### Record extracts
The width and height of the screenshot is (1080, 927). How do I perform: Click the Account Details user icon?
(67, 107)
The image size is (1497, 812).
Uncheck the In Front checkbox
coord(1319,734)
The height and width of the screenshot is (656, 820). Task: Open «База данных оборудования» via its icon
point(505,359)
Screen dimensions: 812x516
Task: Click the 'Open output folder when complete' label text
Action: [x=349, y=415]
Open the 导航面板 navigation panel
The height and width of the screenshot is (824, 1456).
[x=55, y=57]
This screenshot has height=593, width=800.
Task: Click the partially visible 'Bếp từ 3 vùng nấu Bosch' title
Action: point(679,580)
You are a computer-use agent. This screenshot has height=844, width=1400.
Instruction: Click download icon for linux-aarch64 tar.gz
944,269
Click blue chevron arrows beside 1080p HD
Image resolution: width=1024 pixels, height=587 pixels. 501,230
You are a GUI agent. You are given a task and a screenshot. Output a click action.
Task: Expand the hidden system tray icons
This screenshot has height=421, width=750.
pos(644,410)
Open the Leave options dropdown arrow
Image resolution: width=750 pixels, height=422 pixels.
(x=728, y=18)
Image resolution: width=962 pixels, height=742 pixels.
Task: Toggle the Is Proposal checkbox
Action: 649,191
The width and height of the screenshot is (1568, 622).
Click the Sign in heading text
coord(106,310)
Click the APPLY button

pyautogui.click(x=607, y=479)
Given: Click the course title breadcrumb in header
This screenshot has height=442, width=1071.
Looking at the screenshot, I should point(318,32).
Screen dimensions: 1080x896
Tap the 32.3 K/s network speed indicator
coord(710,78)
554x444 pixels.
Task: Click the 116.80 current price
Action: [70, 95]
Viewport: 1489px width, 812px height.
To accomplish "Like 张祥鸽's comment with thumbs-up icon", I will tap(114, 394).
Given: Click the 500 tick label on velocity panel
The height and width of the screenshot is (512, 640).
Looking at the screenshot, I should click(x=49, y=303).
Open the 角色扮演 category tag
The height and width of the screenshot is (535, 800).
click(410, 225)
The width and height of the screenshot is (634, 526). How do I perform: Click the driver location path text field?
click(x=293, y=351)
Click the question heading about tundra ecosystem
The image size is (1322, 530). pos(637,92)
######
[To do]
Starting at the line above that contains "Task: Expand the hidden system tray icons", repeat each line exactly up to and including the line that contains "Open the Leave options dropdown arrow", and stop there.

[Expected output]
Task: Expand the hidden system tray icons
This screenshot has height=421, width=750.
pos(644,410)
Open the Leave options dropdown arrow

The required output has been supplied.